Reputation: 960
def bagging_and_trees_growth(samples, network, tree_num):
trees = []
for i in range(tree_num):
bootstrap_samples = bagging(samples)
a_tree = tree_growth(network, bootstrap_samples)
trees.append(a_tree)
return trees
def agiled_random_forest(samples, network, size, processes=39):
rforest = []
#job_server = pp.Server(processes=processes)
threadPool = ThreadPool(processes=processes)
depfun = (find_best_split, stopping_condition, purity_gain, Gini_index, find_neighbors, tree_growth, bagging)
dep_modules = ('networkx', 'numpy', 'math', 'random', 'sys', 'pNGF')
tree_num_of_each_task = int(size/processes)
#jobs = [pp_server.submit(bagging_and_trees_growth, (samples, network, tree_num_of_each_task), depfun, 'dep_modules) for x in range(processes)]
jobs = [threadPool.apply_async(bagging_and_trees_growth, (samples, network, tree_num_of_each_task), depfun, dep_modules) for x in range(processes)]
for job in jobs:
rforest += job.get()
threadPool.destroy()
return rforest
It show the error of mapping and tuple
TypeError: bagging_and_trees_growth() argument after ** must be a mapping, not tuple
How to resolve this error as pp moules in not working in python3?
Upvotes: 1
Views: 165
Reputation: 169298
You might be looking for something like this.
The idea here is that bagging_and_trees_growth
no longer has an inner job loop; we rely on the thread pool (or, preferably, GIL considered, a process pool, but that's up to you) to deal with dishing out work efficiently.
Since it obviously makes no difference here in which order the jobs are executed, imap_unordered
will be the fastest high-level construct.

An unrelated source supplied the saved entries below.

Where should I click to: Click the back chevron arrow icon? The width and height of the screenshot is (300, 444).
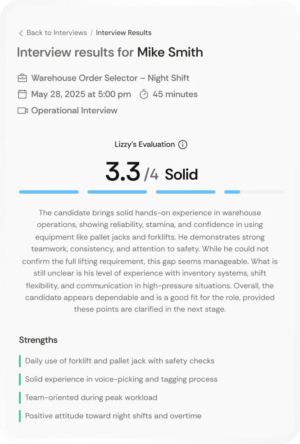21,33
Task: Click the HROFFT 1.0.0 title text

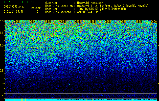Action: (x=20, y=2)
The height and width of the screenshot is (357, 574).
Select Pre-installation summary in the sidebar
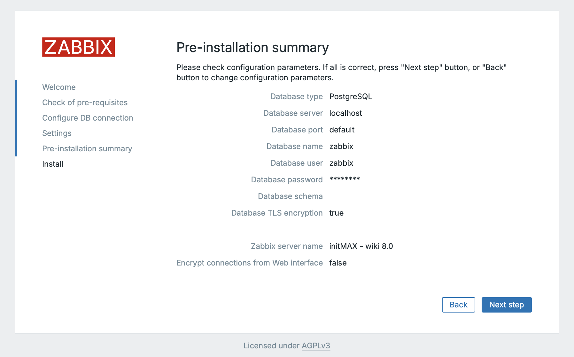tap(87, 148)
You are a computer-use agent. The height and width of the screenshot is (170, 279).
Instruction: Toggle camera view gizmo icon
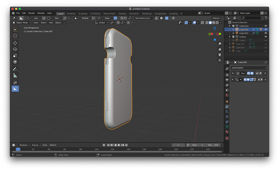[x=220, y=55]
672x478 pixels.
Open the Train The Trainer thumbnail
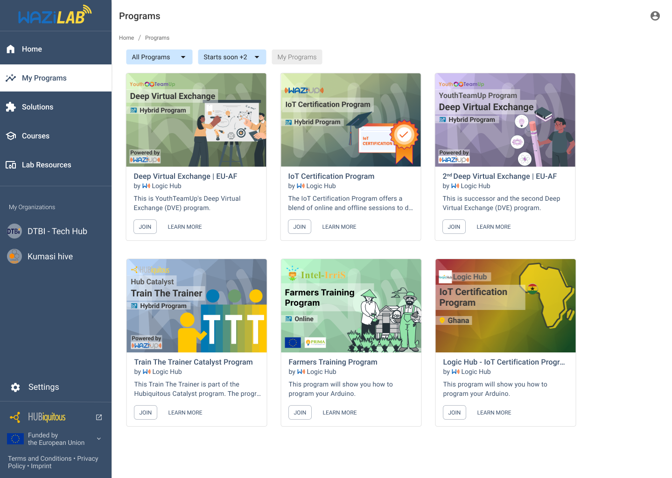point(196,306)
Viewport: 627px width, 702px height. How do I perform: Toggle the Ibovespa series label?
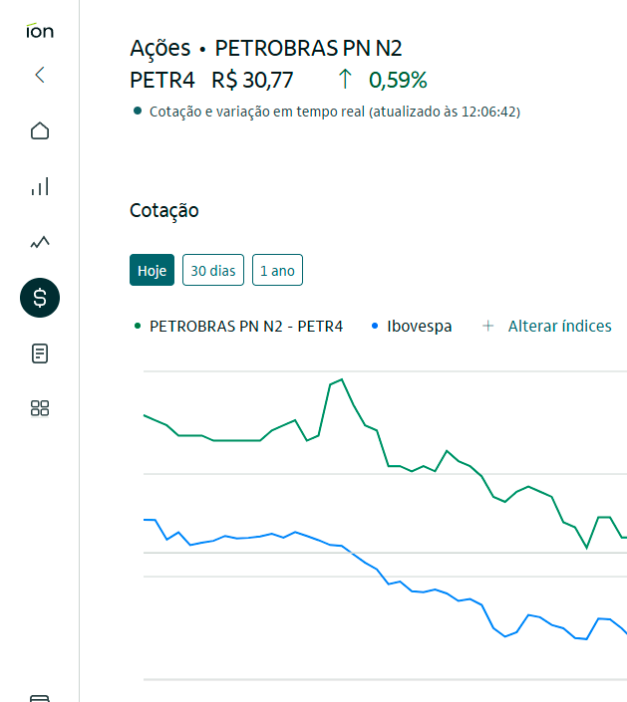point(419,326)
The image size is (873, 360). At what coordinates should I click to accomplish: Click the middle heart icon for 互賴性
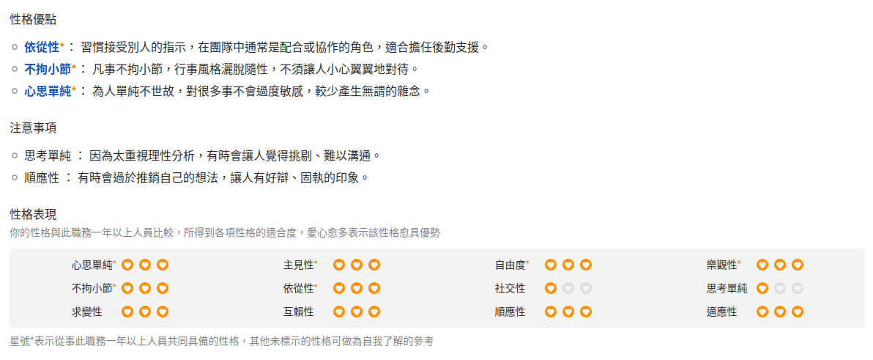pos(357,312)
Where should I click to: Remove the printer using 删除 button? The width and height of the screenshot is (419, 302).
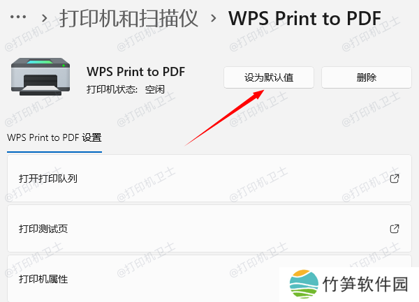[x=367, y=77]
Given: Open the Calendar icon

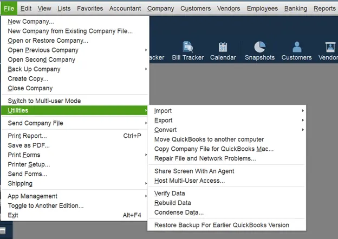Looking at the screenshot, I should click(x=223, y=47).
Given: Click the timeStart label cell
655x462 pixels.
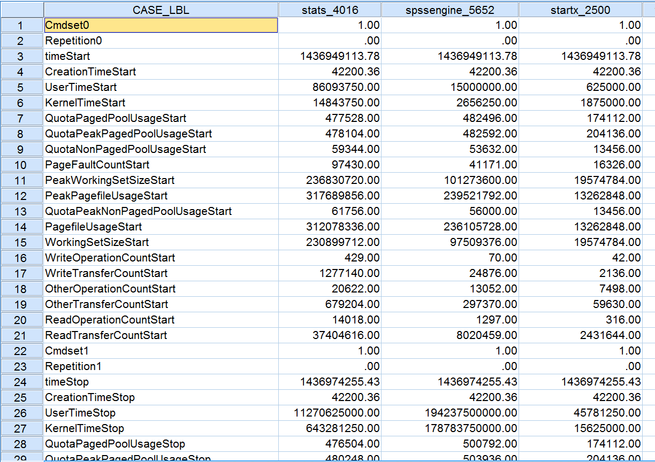Looking at the screenshot, I should tap(161, 56).
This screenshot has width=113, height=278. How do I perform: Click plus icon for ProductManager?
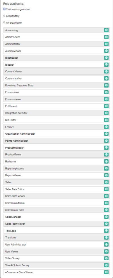[x=106, y=148]
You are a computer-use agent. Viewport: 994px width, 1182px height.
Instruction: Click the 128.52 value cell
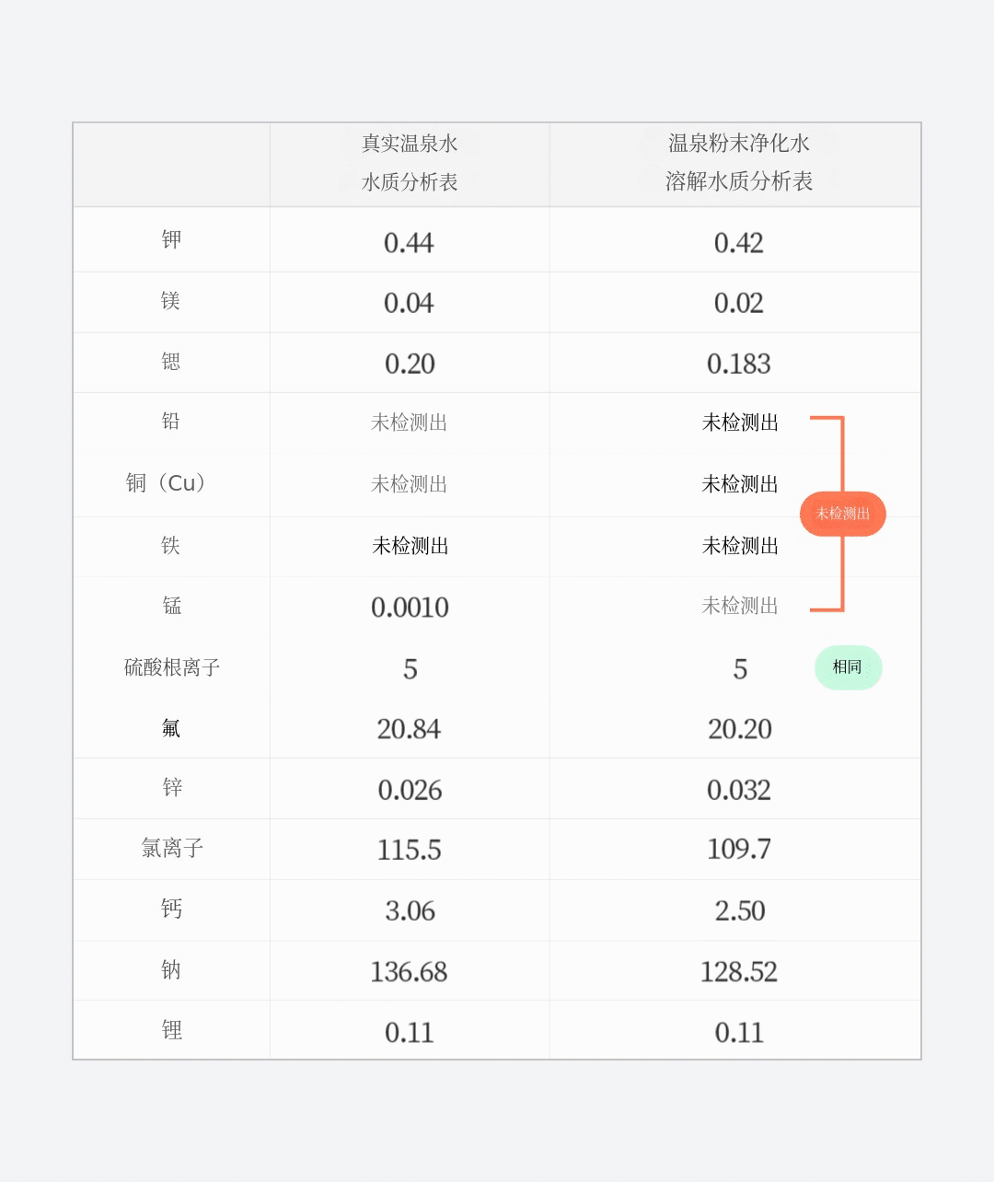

One could also use apply_async
, but it's more work.
import itertools
import multiprocessing.pool
def bagging_and_trees_growth(job):
samples, network = job # unpack the job tuple
bootstrap_samples = bagging(samples)
a_tree = tree_growth(network, bootstrap_samples)
return a_tree
def agiled_random_forest(samples, network, size, processes=39):
rforest = []
with multiprocessing.pool.ThreadPool(processes=processes) as pool:
# to use imap_unordered (the fastest high-level pool operation),
# we need to pack each job into an object; since all we need here is 2 parameters, let's use a tuple.
# set up a generator to generate the same job size times
job_gen = itertools.repeat((samples, network), size)
# do the work in parallel
for result in pool.imap_unordered(bagging_and_trees_growth, job_gen):
# could do something else with the result here;
# in fact this could all just be `rforest = list(pool.imap...)`
# in the simple case
rforest.append(result)
return rforest
Upvotes: 1